Unsere Kindertagesstätte wurde 1971 am Standort Albert-Schweitzer-Siedlung unter der Trägerschaft der Gemeinde eröffnet. Bei einem der traditionellen Gartenfest erhielt der Kindergarten 1996 den Namen „Pumuckl“. Am 01.01.2005 wurde unsere Einrichtung in die Trägerschaft der Arbeiterwohlfahrt übergeben. Im Mai 2007 erfolgte der Umzug zum jetzigen  Standort mit Hort und Grundschule.

Wir betreuen mit 8 Erzieherinnen die Kinder von einem Jahr bis zum Schuleintritt. Im April 2014 konnte infolge von Umbauarbeiten in den Sanitärbereichen eine Erweiterung der Krippenplätze erfolgen, sodass wir nun 21 Krippenplätze sowie 53 Kindergarten-kinder vorhalten können.

 

Die Grundlagen unserer Arbeit sind:

 

  • das sächsische Kindertagesstättengesetz,
  • die Leitsätze der Arbeiterwohlfahrt,
  • der sächsische Bildungsplan mit seinen sechs Bildungsbereichen und
  • die aktuellen Lebenssituationen unserer Kinder und ihrer Familien.

Wir arbeiten nach dem Situationsansatz und machen die aktuellen Bedürfnisse, Interessen und Fähigkeiten der Kinder zum Ausgangspunkt unseres pädagogischen Handelns.
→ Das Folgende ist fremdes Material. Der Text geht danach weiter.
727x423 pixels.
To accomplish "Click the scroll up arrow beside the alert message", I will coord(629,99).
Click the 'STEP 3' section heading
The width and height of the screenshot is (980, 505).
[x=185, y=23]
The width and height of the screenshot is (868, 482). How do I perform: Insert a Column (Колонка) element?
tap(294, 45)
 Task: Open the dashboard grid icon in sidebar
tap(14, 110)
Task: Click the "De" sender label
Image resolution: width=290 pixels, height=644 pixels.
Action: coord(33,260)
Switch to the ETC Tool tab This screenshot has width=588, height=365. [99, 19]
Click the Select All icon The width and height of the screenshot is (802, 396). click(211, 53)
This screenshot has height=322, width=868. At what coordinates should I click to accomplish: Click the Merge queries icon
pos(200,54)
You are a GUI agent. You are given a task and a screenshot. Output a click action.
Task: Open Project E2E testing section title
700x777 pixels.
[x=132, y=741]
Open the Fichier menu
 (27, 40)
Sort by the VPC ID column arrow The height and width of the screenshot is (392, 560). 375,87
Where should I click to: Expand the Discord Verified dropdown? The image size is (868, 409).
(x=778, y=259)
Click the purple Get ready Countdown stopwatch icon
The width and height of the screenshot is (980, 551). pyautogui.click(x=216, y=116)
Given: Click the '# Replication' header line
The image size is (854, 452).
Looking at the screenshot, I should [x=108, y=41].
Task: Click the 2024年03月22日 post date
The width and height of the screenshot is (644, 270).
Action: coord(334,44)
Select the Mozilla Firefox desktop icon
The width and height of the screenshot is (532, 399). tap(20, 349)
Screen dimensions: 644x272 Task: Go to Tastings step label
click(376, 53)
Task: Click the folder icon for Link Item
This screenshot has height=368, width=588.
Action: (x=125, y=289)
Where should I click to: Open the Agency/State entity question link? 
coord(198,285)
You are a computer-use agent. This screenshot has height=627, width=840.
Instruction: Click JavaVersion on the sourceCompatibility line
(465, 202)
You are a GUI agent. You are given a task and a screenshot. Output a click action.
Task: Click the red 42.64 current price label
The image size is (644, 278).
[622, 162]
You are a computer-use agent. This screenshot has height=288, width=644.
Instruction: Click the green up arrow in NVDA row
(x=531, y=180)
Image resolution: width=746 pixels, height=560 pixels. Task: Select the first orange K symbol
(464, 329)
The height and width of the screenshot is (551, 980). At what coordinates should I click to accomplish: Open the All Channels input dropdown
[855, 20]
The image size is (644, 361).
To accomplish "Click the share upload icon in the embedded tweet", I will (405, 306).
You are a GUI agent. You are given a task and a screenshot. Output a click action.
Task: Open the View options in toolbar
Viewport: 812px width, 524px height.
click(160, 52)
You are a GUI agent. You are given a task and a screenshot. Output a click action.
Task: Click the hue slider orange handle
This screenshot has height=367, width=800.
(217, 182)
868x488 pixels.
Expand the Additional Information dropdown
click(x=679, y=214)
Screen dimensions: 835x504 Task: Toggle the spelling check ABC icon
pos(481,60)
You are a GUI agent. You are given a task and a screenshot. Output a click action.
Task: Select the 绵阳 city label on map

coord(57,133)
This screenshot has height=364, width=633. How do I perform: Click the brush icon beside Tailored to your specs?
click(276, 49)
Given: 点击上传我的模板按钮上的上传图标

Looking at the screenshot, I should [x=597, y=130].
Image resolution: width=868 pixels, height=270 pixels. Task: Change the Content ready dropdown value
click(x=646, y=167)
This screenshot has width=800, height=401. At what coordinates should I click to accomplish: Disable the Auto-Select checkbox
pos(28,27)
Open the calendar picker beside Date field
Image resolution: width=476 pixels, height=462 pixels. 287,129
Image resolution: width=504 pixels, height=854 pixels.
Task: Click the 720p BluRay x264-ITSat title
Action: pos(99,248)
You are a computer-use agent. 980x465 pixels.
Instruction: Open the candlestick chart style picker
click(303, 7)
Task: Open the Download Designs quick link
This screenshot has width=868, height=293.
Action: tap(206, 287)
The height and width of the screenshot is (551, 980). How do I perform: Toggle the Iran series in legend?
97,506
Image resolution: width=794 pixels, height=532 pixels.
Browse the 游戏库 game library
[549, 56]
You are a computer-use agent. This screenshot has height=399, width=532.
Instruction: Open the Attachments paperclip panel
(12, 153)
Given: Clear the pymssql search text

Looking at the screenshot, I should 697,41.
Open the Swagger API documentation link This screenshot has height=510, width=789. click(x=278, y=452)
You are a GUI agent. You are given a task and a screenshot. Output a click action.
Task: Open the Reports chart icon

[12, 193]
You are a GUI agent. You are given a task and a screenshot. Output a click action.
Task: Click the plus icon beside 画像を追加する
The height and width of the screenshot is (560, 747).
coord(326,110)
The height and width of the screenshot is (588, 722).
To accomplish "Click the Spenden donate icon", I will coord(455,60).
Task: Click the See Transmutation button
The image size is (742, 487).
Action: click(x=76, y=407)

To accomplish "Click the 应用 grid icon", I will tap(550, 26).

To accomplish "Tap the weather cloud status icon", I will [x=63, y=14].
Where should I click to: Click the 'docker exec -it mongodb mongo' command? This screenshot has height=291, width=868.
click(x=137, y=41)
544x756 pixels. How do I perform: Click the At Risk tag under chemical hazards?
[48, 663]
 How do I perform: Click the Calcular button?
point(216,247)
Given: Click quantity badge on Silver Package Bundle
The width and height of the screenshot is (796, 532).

Dabei helfen wir den Kindern, die verschiedensten Kompetenzen zu entwickeln, die für ein eigenverantwortliches Handeln und das Zusammenleben wichtig sind. Wir trauen ihnen etwas zu und lassen sie ihren Alltag mitbestimmen.

 

Besuch im Fahrerlager
Besuch im Fahrerlager

Zum Spielen und Entdecken im Freien nutzen wir unser Außengelände, die Spielplätze auf Hort- und Schulgelände und im Wohngebiet oder auch Erkundungstouren durch den Ort und den nahe gelegenen Wald. In unmittelbarer Nähe der Kita befindet sich die Autocross-Rennstrecke am Matschenberg. Die jährlich stattfindenden Rennen und das international besetzte Fahrerlager nutzen wir als Highlight, um den Kindern neue Erfahrungen auch im Umgang mit fremden Ländern und Kulturen zu ermöglichen.

 

Familienwandertag
Familienwandertag

Besondere Höhepunkte im Kita-Alltag sind die verschiedensten Feste und Feiern im Jahresverlauf. Nicht nur hier zeigt sich die gute Zusammenarbeit zwischen Elternrat, Eltern und Erzieherinnen.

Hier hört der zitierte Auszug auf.